◆ ACTION ITEM: Down to the last line below, give the listing again exactly.

Start of DATASET EXTRACT

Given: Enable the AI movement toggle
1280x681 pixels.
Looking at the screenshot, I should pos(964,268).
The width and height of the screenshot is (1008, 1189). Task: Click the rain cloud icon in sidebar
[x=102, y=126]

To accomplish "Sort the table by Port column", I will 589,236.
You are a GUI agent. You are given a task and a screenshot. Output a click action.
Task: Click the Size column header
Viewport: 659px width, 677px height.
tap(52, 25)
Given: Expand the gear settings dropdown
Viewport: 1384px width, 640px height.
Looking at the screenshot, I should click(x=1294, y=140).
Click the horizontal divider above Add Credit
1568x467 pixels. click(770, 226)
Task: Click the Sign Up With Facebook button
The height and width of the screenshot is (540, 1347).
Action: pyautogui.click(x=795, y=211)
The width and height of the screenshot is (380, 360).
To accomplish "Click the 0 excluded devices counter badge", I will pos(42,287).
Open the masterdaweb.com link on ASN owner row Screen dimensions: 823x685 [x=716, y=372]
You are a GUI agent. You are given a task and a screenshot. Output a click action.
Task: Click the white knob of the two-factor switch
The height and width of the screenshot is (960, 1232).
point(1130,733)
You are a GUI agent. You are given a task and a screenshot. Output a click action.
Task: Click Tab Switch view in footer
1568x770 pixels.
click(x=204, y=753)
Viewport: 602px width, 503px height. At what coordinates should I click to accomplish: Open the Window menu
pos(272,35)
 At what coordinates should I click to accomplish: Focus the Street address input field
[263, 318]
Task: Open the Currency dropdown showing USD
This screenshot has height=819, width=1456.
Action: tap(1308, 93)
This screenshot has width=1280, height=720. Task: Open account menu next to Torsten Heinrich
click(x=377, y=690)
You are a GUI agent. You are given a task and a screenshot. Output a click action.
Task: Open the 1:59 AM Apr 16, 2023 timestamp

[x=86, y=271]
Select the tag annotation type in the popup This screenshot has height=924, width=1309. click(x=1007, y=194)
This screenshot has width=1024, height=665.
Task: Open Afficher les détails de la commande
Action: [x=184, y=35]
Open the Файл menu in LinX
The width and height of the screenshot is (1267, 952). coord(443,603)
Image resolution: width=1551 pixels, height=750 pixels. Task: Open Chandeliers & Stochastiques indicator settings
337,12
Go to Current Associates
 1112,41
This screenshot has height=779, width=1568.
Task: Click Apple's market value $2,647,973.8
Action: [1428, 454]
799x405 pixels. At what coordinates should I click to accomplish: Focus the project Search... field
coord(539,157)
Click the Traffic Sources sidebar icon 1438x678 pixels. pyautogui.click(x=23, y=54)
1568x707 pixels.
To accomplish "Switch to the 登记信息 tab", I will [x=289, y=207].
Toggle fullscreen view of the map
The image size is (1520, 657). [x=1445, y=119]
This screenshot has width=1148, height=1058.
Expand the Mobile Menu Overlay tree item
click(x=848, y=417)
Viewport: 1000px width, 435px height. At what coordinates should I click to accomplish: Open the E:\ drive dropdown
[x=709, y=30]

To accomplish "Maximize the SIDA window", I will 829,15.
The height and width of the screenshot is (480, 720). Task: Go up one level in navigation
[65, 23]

End of DATASET EXTRACT

◆ OUTPUT FOR THIS EXERCISE:
Given: Enable the AI movement toggle
1280x681 pixels.
Looking at the screenshot, I should pos(964,268).
The width and height of the screenshot is (1008, 1189). Task: Click the rain cloud icon in sidebar
[x=102, y=126]

To accomplish "Sort the table by Port column", I will 589,236.
You are a GUI agent. You are given a task and a screenshot. Output a click action.
Task: Click the Size column header
Viewport: 659px width, 677px height.
tap(52, 25)
Given: Expand the gear settings dropdown
Viewport: 1384px width, 640px height.
Looking at the screenshot, I should click(x=1294, y=140).
Click the horizontal divider above Add Credit
1568x467 pixels. click(770, 226)
Task: Click the Sign Up With Facebook button
The height and width of the screenshot is (540, 1347).
Action: pyautogui.click(x=795, y=211)
The width and height of the screenshot is (380, 360).
To accomplish "Click the 0 excluded devices counter badge", I will pos(42,287).
Open the masterdaweb.com link on ASN owner row Screen dimensions: 823x685 [x=716, y=372]
You are a GUI agent. You are given a task and a screenshot. Output a click action.
Task: Click the white knob of the two-factor switch
The height and width of the screenshot is (960, 1232).
point(1130,733)
You are a GUI agent. You are given a task and a screenshot. Output a click action.
Task: Click Tab Switch view in footer
1568x770 pixels.
click(x=204, y=753)
Viewport: 602px width, 503px height. At what coordinates should I click to accomplish: Open the Window menu
pos(272,35)
 At what coordinates should I click to accomplish: Focus the Street address input field
[263, 318]
Task: Open the Currency dropdown showing USD
This screenshot has height=819, width=1456.
Action: tap(1308, 93)
This screenshot has width=1280, height=720. Task: Open account menu next to Torsten Heinrich
click(x=377, y=690)
You are a GUI agent. You are given a task and a screenshot. Output a click action.
Task: Open the 1:59 AM Apr 16, 2023 timestamp

[x=86, y=271]
Select the tag annotation type in the popup This screenshot has height=924, width=1309. click(x=1007, y=194)
This screenshot has width=1024, height=665.
Task: Open Afficher les détails de la commande
Action: [x=184, y=35]
Open the Файл menu in LinX
The width and height of the screenshot is (1267, 952). coord(443,603)
Image resolution: width=1551 pixels, height=750 pixels. Task: Open Chandeliers & Stochastiques indicator settings
337,12
Go to Current Associates
 1112,41
This screenshot has height=779, width=1568.
Task: Click Apple's market value $2,647,973.8
Action: [1428, 454]
799x405 pixels. At what coordinates should I click to accomplish: Focus the project Search... field
coord(539,157)
Click the Traffic Sources sidebar icon 1438x678 pixels. pyautogui.click(x=23, y=54)
1568x707 pixels.
To accomplish "Switch to the 登记信息 tab", I will [x=289, y=207].
Toggle fullscreen view of the map
The image size is (1520, 657). [x=1445, y=119]
This screenshot has width=1148, height=1058.
Expand the Mobile Menu Overlay tree item
click(x=848, y=417)
Viewport: 1000px width, 435px height. At what coordinates should I click to accomplish: Open the E:\ drive dropdown
[x=709, y=30]

To accomplish "Maximize the SIDA window", I will 829,15.
The height and width of the screenshot is (480, 720). Task: Go up one level in navigation
[65, 23]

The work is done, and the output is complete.